According to the CDC, two children ages 14 and younger die from drowning every day. And for every child who dies, another five receive emergency care for drowning-related injuries, which can include lung or brain damage.

“Many parents might be surprised to learn that it’s possible to drown and not die,” Thode said. “Medically, drowning occurs when water enters the airway, causing symptoms that can range from relatively mild to moderate breathing problems to lung damage to death.”

In the worst cases, breathing stops following a drowning event, and CPR is required for survival. Significant, prolonged gagging, choking, sputtering, intense coughing and/or gasping can be signs of respiratory impairment that requires medical attention.

Many articles about the drowning death of the Texas child described him as “swallowing” water while swimming, which has caused confusion, Thode said. Most children accidentally swallow a swig or two when splashing around in the water, she said, and most of the time, parents shouldn’t worry.

Water swallowed during swimming goes down the esophagus into the stomach, just like any other food or drink, Thode explained. A few coughs – the body’s typical response when a sip of water goes down “the wrong pipe” – is no cause for concern.


Vito DiCamillo, MD

“A true drowning event, if it presents with choking, will not go unnoticed,” she said. “In these cases, there is significant distress, during which time your child – and you – will be alarmed and probably panicked.”

But Thode warns that a child who is truly struggling in the pool will not splash and carry on, because just keeping their face above water requires all of their energy. In these cases, the child may be found under the surface of the water, because their silent struggle was less noticeable among their splashing peers.

Depending on how long a child is under water, they may experience significant coughing or choking, or lose consciousness, stop breathing and require CPR. Significant coughing after a drowning event is a sign that water has entered the airway and could continue to cause lung damage, Thode said. The medical term for this process is “aspiration.”
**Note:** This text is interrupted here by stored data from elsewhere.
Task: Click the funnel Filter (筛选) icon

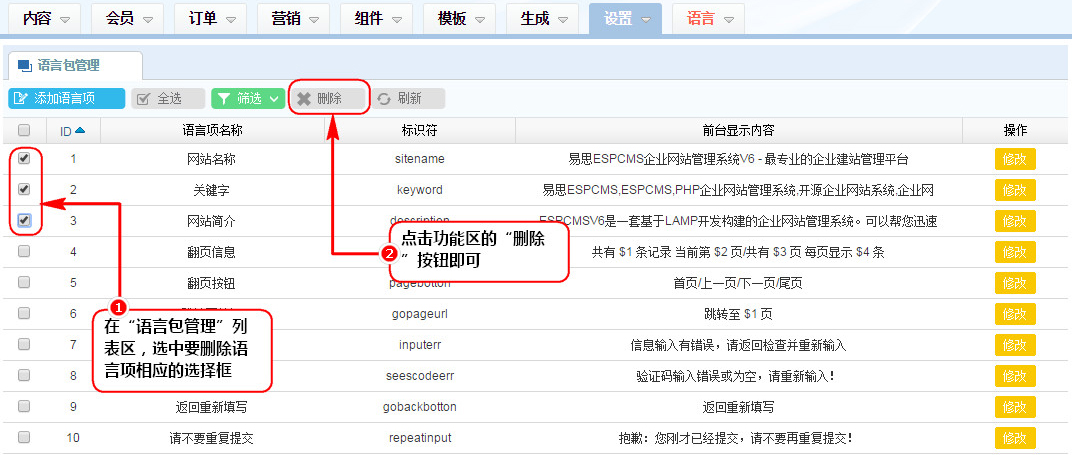Action: coord(224,98)
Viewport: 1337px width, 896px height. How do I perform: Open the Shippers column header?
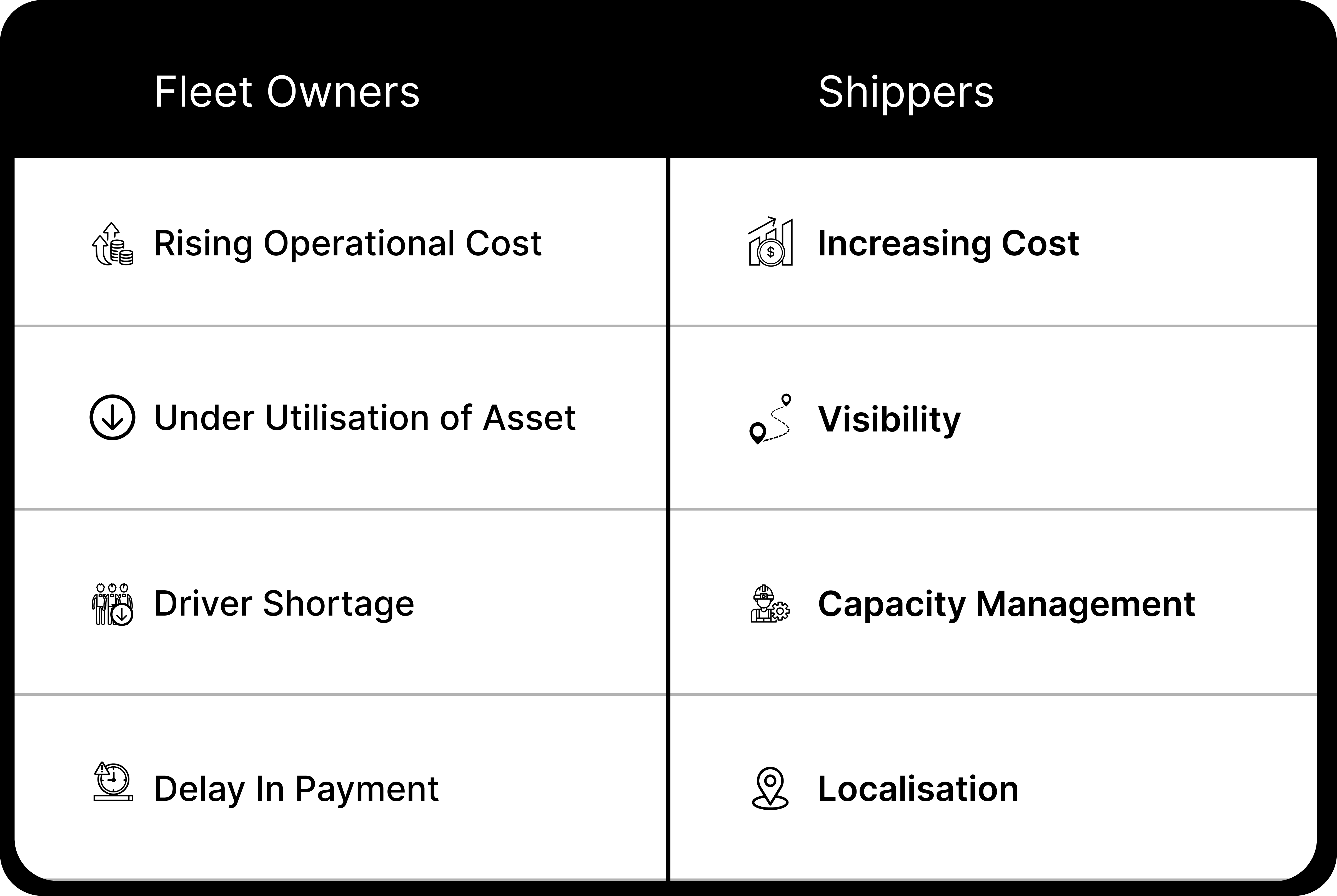pos(906,91)
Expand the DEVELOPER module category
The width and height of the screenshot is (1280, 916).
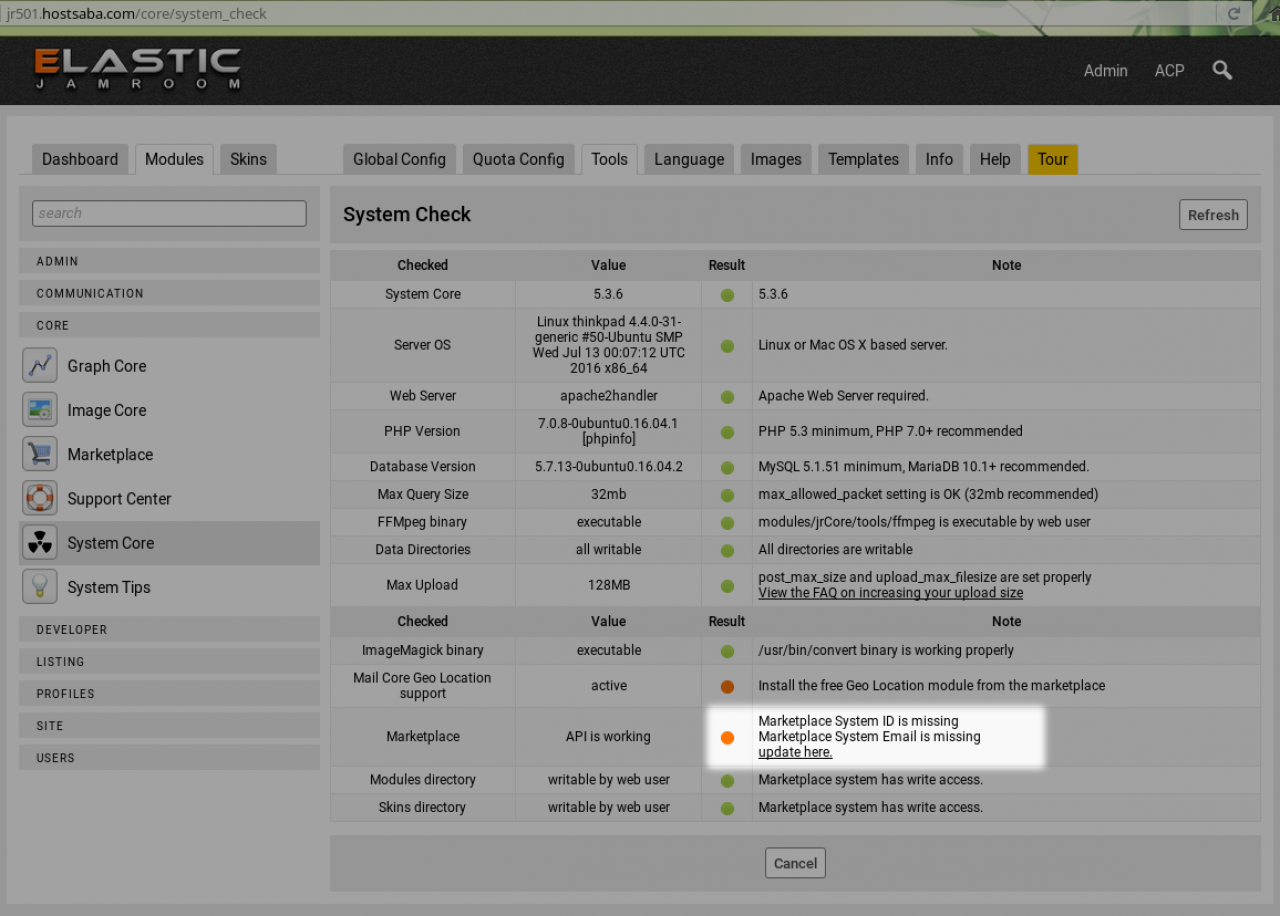point(169,629)
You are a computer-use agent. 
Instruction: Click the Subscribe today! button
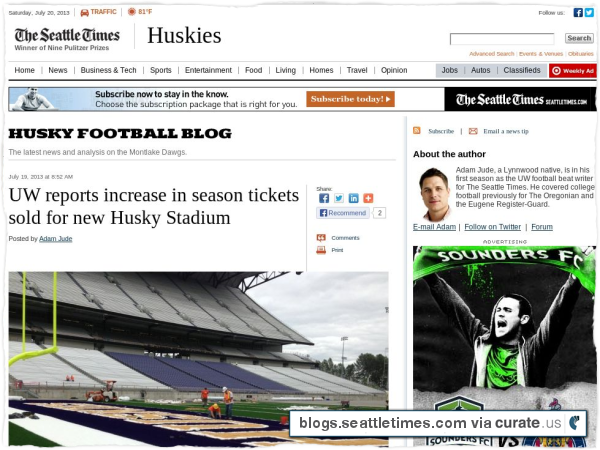pos(350,99)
After a drowning event, inflammation of the lung tissue can prevent transfer of oxygen to the blood, she said. In some cases, this process can slowly escalate in a drowning victim who seems to recover, eventually becoming an emergent situation in which the lungs cannot function.
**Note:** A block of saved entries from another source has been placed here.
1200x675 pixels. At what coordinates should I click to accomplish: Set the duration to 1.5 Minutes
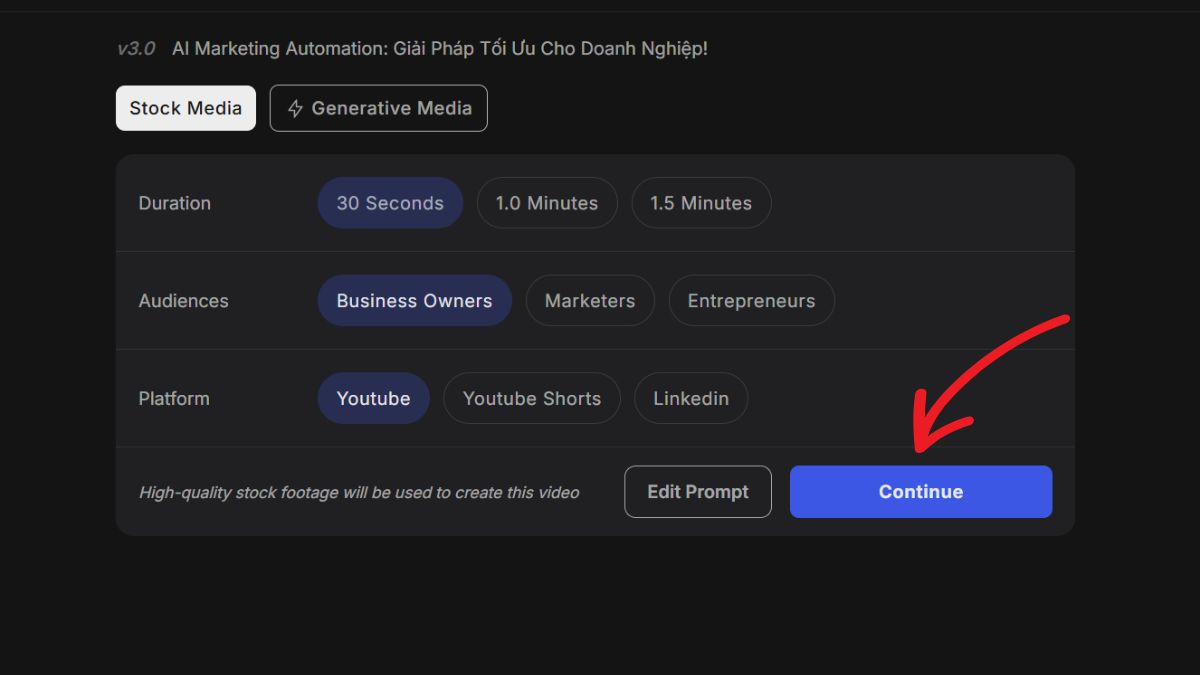pyautogui.click(x=701, y=203)
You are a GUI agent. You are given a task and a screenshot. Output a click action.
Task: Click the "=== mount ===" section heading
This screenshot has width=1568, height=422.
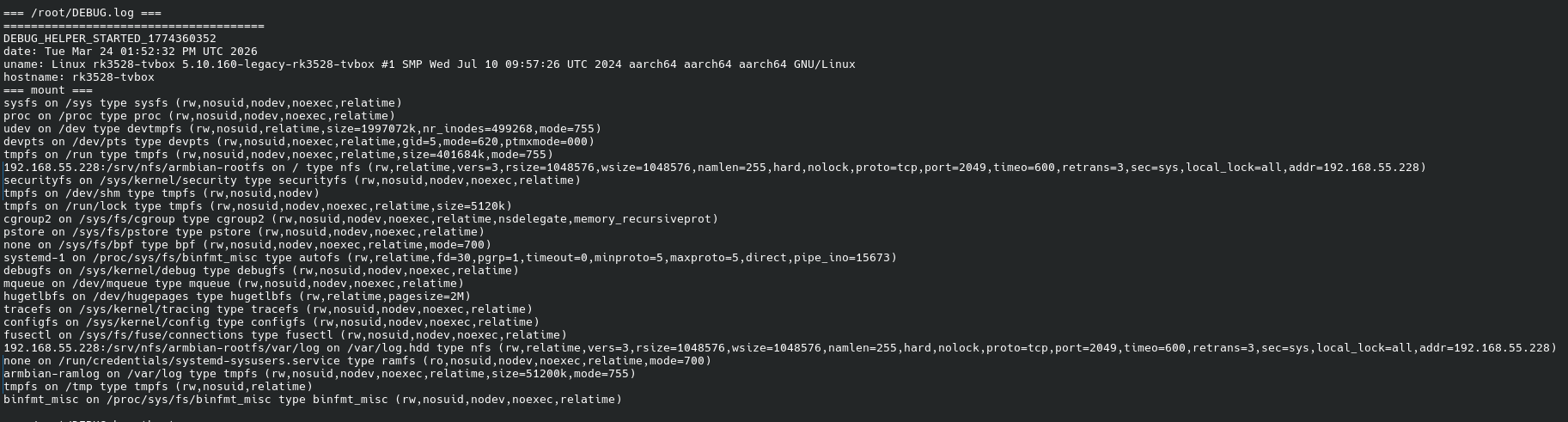(47, 90)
“This may help to explain where misconceptions about ‘dry drowning’ originate,” Thode said. “Although this can happen after a swimmer goes home, it is not dry drowning. It is a latent effect of the initial drowning event that happened in the water.”

Vito DiCamillo, MD, medical director of LG Health’s five Urgent Care centers, has treated young patients who have experienced multiple episodes of choking or swallowing water while swimming. Urgent Care providers sometimes also field questions from concerned parents about the possibility of “dry drowning.”

Seeking prompt medical care after a drowning event can help ensure that aspirated water does not cause lung damage, DiCamillo said.

“If a child had a true submersion requiring any type of CPR, they need to go the Emergency Department immediately,” he said. “If they have a less significant ‘choking spell,’ with persistent cough, chest pain, rapid breathing, fever or breathlessness, they should seek medical attention.”

It’s important for parents to know the signs of drowning so they can be proactive about seeking treatment, DiCamillo said. However, prevention is the best defense.

Children should be supervised closely around pools, because they can slip underwater very quickly. The American Academy of Pediatrics recommends “touch supervision,” or keeping a watchful adult within arm’s length of any inexperienced swimmer who is in or around the water.

If your child can’t swim, personal floatation devices are not adequate protection against drowning, DiCamillo said. And because pools can be incredibly attractive to curious children, always keep them gated and locked to avoid unsupervised access.

“It is never too early or too late to teach a person how to swim,” he said.